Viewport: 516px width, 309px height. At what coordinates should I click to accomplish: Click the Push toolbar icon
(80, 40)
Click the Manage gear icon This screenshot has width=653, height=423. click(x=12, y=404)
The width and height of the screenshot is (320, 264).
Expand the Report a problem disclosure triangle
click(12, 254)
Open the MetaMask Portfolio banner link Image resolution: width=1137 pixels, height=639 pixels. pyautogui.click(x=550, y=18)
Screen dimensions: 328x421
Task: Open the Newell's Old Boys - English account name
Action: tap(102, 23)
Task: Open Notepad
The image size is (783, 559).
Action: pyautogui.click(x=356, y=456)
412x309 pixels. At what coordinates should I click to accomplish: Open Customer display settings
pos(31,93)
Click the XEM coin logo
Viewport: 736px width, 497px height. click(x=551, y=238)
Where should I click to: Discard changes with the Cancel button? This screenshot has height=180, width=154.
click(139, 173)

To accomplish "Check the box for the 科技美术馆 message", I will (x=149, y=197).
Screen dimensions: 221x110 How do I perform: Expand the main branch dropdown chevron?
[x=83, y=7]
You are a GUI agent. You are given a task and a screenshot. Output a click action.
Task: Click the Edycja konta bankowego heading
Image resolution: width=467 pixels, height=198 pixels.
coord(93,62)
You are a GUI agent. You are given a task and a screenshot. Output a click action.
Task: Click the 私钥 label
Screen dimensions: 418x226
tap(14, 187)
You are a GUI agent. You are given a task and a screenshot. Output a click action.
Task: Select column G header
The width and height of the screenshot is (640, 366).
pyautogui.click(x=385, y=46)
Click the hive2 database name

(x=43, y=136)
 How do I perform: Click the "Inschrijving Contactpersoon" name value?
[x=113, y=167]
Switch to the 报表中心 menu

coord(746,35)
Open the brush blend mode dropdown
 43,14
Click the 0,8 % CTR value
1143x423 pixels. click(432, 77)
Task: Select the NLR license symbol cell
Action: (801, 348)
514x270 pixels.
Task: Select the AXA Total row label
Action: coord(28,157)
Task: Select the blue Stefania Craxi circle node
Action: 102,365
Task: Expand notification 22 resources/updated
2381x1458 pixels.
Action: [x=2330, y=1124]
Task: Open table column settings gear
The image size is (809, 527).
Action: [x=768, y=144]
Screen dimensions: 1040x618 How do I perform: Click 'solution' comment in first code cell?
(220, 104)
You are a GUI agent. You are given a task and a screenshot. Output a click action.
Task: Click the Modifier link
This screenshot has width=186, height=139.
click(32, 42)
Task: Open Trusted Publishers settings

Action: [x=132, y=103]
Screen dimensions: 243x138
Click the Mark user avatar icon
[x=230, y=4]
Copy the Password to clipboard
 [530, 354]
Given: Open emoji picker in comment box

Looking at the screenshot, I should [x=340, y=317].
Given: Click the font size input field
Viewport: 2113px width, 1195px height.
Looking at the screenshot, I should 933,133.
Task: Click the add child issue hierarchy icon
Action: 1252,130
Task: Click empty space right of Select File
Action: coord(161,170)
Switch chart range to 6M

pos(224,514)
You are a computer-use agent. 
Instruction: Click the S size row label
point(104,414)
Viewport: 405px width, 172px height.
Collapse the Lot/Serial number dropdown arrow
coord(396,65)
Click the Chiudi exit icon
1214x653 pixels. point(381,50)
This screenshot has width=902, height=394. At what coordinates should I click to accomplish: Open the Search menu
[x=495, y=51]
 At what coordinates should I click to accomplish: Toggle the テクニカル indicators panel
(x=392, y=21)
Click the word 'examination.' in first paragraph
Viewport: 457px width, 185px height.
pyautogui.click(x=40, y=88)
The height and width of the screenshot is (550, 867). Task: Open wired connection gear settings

> **Work request**:
From the first line to the last, set down every record exactly as written above.

> **Finished task**:
Viewport: 516px width, 309px height. At what coordinates should I click to accomplish: Click the Push toolbar icon
(80, 40)
Click the Manage gear icon This screenshot has width=653, height=423. click(x=12, y=404)
The width and height of the screenshot is (320, 264).
Expand the Report a problem disclosure triangle
click(12, 254)
Open the MetaMask Portfolio banner link Image resolution: width=1137 pixels, height=639 pixels. pyautogui.click(x=550, y=18)
Screen dimensions: 328x421
Task: Open the Newell's Old Boys - English account name
Action: tap(102, 23)
Task: Open Notepad
The image size is (783, 559).
Action: pyautogui.click(x=356, y=456)
412x309 pixels. At what coordinates should I click to accomplish: Open Customer display settings
pos(31,93)
Click the XEM coin logo
Viewport: 736px width, 497px height. click(x=551, y=238)
Where should I click to: Discard changes with the Cancel button? This screenshot has height=180, width=154.
click(139, 173)

To accomplish "Check the box for the 科技美术馆 message", I will (x=149, y=197).
Screen dimensions: 221x110 How do I perform: Expand the main branch dropdown chevron?
[x=83, y=7]
You are a GUI agent. You are given a task and a screenshot. Output a click action.
Task: Click the Edycja konta bankowego heading
Image resolution: width=467 pixels, height=198 pixels.
coord(93,62)
You are a GUI agent. You are given a task and a screenshot. Output a click action.
Task: Click the 私钥 label
Screen dimensions: 418x226
tap(14, 187)
You are a GUI agent. You are given a task and a screenshot. Output a click action.
Task: Select column G header
The width and height of the screenshot is (640, 366).
pyautogui.click(x=385, y=46)
Click the hive2 database name

(x=43, y=136)
 How do I perform: Click the "Inschrijving Contactpersoon" name value?
[x=113, y=167]
Switch to the 报表中心 menu

coord(746,35)
Open the brush blend mode dropdown
 43,14
Click the 0,8 % CTR value
1143x423 pixels. click(432, 77)
Task: Select the NLR license symbol cell
Action: (801, 348)
514x270 pixels.
Task: Select the AXA Total row label
Action: coord(28,157)
Task: Select the blue Stefania Craxi circle node
Action: 102,365
Task: Expand notification 22 resources/updated
2381x1458 pixels.
Action: [x=2330, y=1124]
Task: Open table column settings gear
The image size is (809, 527).
Action: [x=768, y=144]
Screen dimensions: 1040x618 How do I perform: Click 'solution' comment in first code cell?
(220, 104)
You are a GUI agent. You are given a task and a screenshot. Output a click action.
Task: Click the Modifier link
This screenshot has width=186, height=139.
click(32, 42)
Task: Open Trusted Publishers settings

Action: [x=132, y=103]
Screen dimensions: 243x138
Click the Mark user avatar icon
[x=230, y=4]
Copy the Password to clipboard
 [530, 354]
Given: Open emoji picker in comment box

Looking at the screenshot, I should [x=340, y=317].
Given: Click the font size input field
Viewport: 2113px width, 1195px height.
Looking at the screenshot, I should 933,133.
Task: Click the add child issue hierarchy icon
Action: 1252,130
Task: Click empty space right of Select File
Action: coord(161,170)
Switch chart range to 6M

pos(224,514)
You are a computer-use agent. 
Instruction: Click the S size row label
point(104,414)
Viewport: 405px width, 172px height.
Collapse the Lot/Serial number dropdown arrow
coord(396,65)
Click the Chiudi exit icon
1214x653 pixels. point(381,50)
This screenshot has width=902, height=394. At what coordinates should I click to accomplish: Open the Search menu
[x=495, y=51]
 At what coordinates should I click to accomplish: Toggle the テクニカル indicators panel
(x=392, y=21)
Click the word 'examination.' in first paragraph
Viewport: 457px width, 185px height.
pyautogui.click(x=40, y=88)
The height and width of the screenshot is (550, 867). Task: Open wired connection gear settings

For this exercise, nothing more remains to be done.